Renal epithelial Na channel protein expression is reduced in H,K‐ATPase knockout mice

The importance of the epithelial Na + channel (ENaC) to Na + reabsorption is highlighted by genetic gain of function mutations in ENaC that lead to severe hypertension (Liddle's Syndrome). Spicer et al (Am J Phys, 2001) demonstrated that colonic ENaC activity was reduced in HKα 2 −/− mice, suggesting that H + ,K + ‐ATPases are required for complete ENaC function.
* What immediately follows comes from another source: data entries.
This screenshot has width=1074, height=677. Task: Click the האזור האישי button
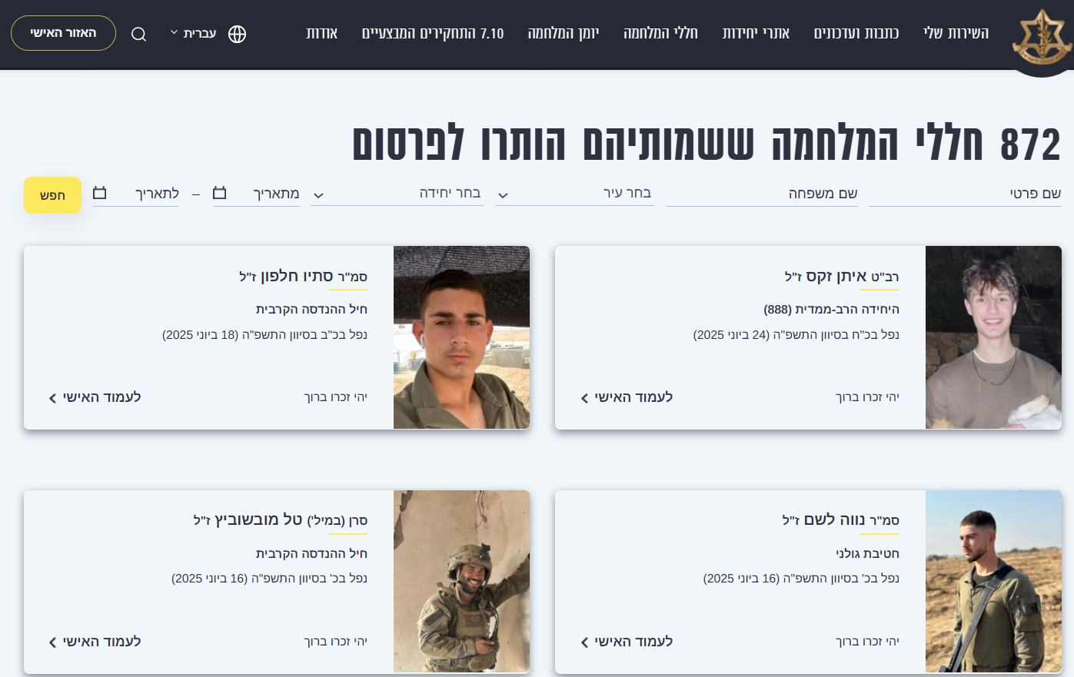(63, 33)
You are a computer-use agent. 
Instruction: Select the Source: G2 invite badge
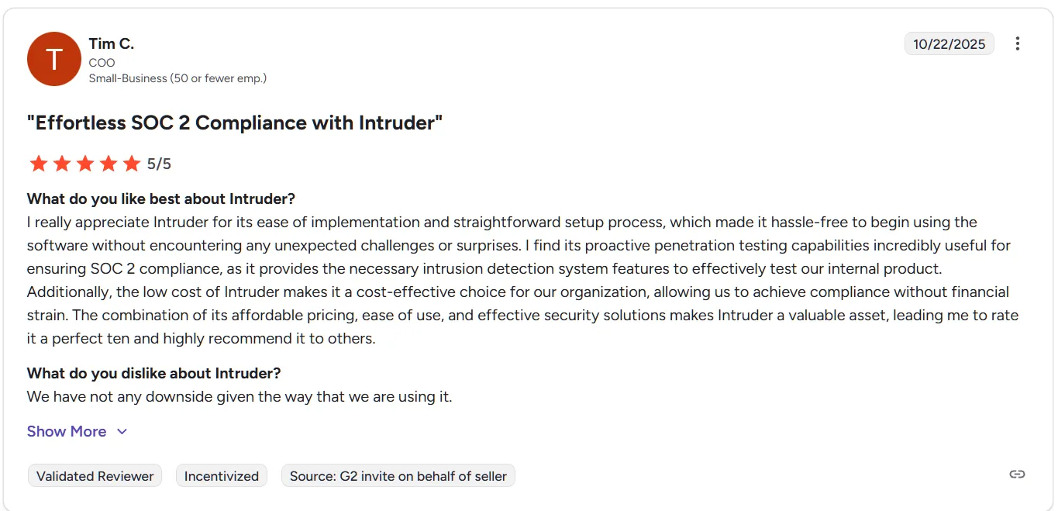pos(398,475)
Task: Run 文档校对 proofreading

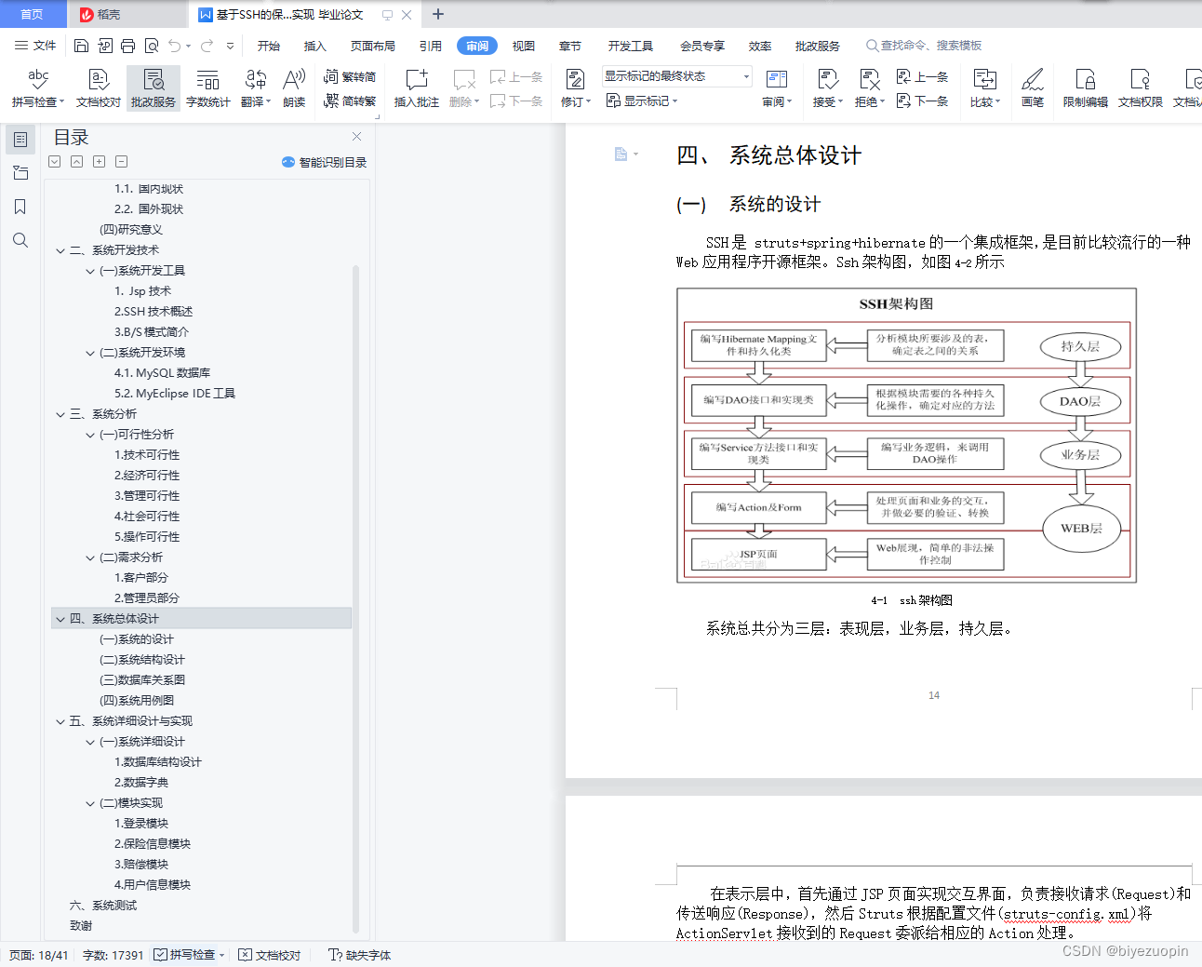Action: 97,88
Given the importance of functional ENaC to renal Na + transport, we investigated whether double knockout of H + ,K + ‐ATPase α subunits in mice (HKα 1,2 −/− ) affected ENaC expression. Real time quantitative PCR was used to evaluate the mRNA expression of α‐, β‐, and γ‐ENaC subunits in cortex and medulla from wild type (WT) and HKα 1,2 −/− mice. Cortical α‐ and β‐ENaC mRNA expression was slightly decreased (~20–25%) in HKα 1,2 −/− mice compared to WT (p=0.10 and 0.08, respectively). Importantly, we observed a 45% reduction in medullary α‐ENaC protein expression (n=3, p<0.05) in HKα 1,2 −/− mice vs WT, as determined by densitometry of immunoblots. In summary, these data suggest that renal H + ,K + ‐ATPases are needed for appropriate expression of ENaC subunits and are important for renal Na + adaptation. Studies were funded by NIH RO1‐DK‐049750 to C.S.W and 5T32DK007518‐22 to M.M.G.